* WHAT YOU NEED TO DO
How many lines of the items contain the word "Select"? Reply with the number alone.

* EXERCISE DATA
◇ ◇ ◇

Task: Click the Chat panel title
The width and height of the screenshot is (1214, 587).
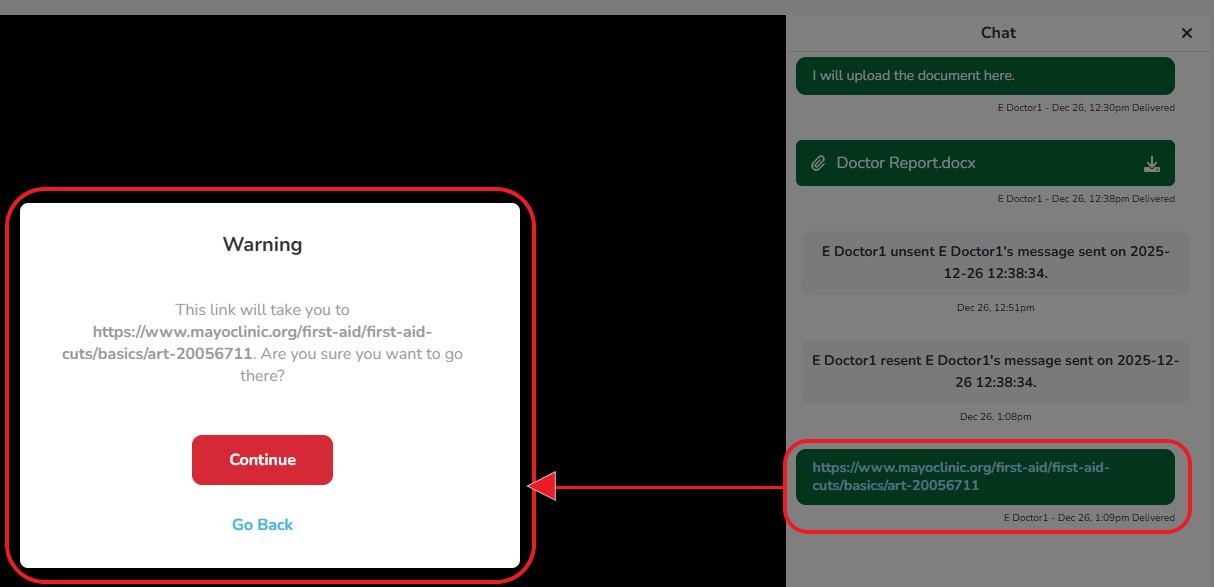Action: [998, 33]

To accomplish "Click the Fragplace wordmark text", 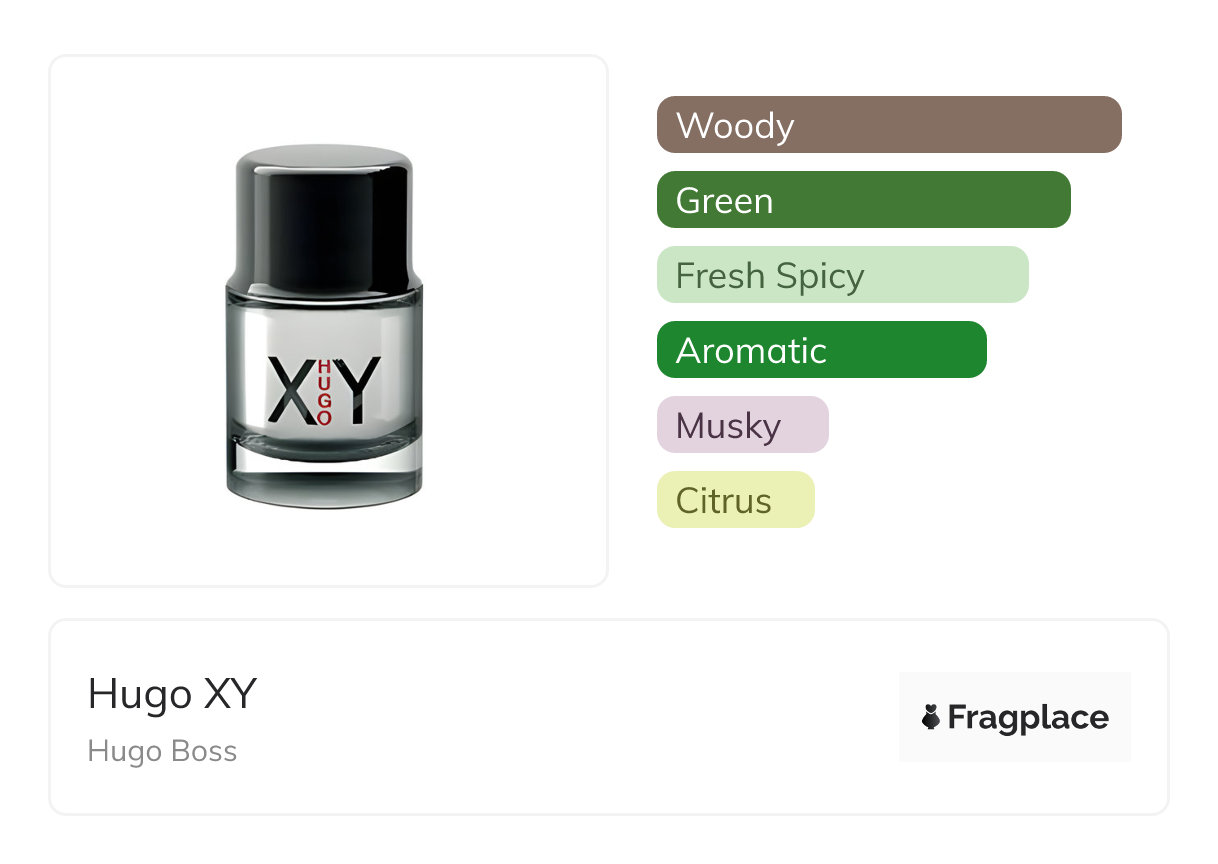I will click(x=1028, y=718).
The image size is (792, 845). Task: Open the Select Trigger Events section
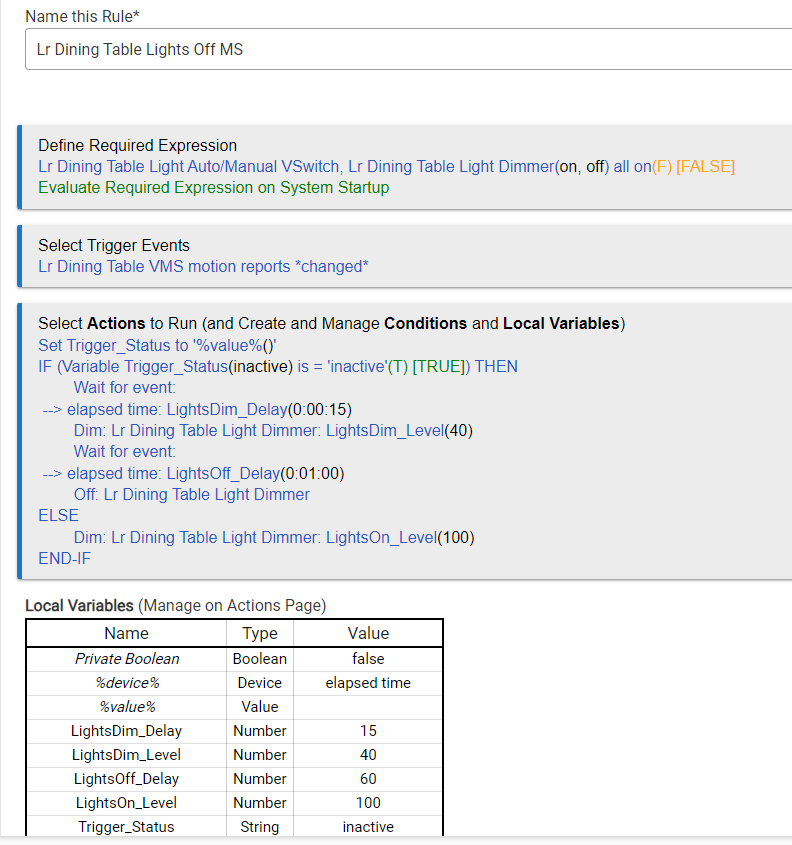[x=113, y=245]
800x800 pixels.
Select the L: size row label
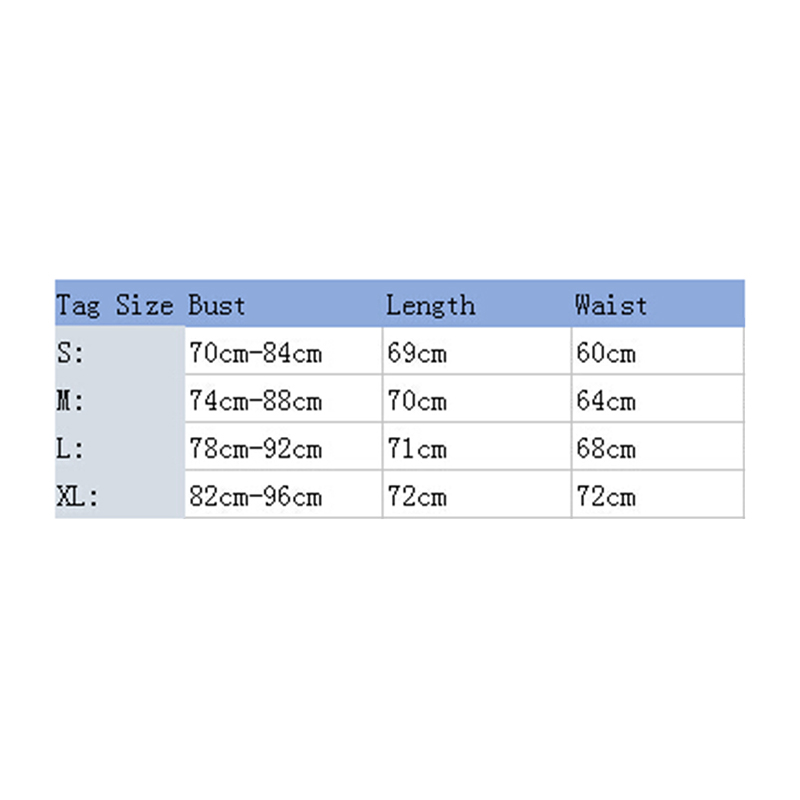click(x=71, y=449)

◇ ◇ ◇

* THE RESPONSE
2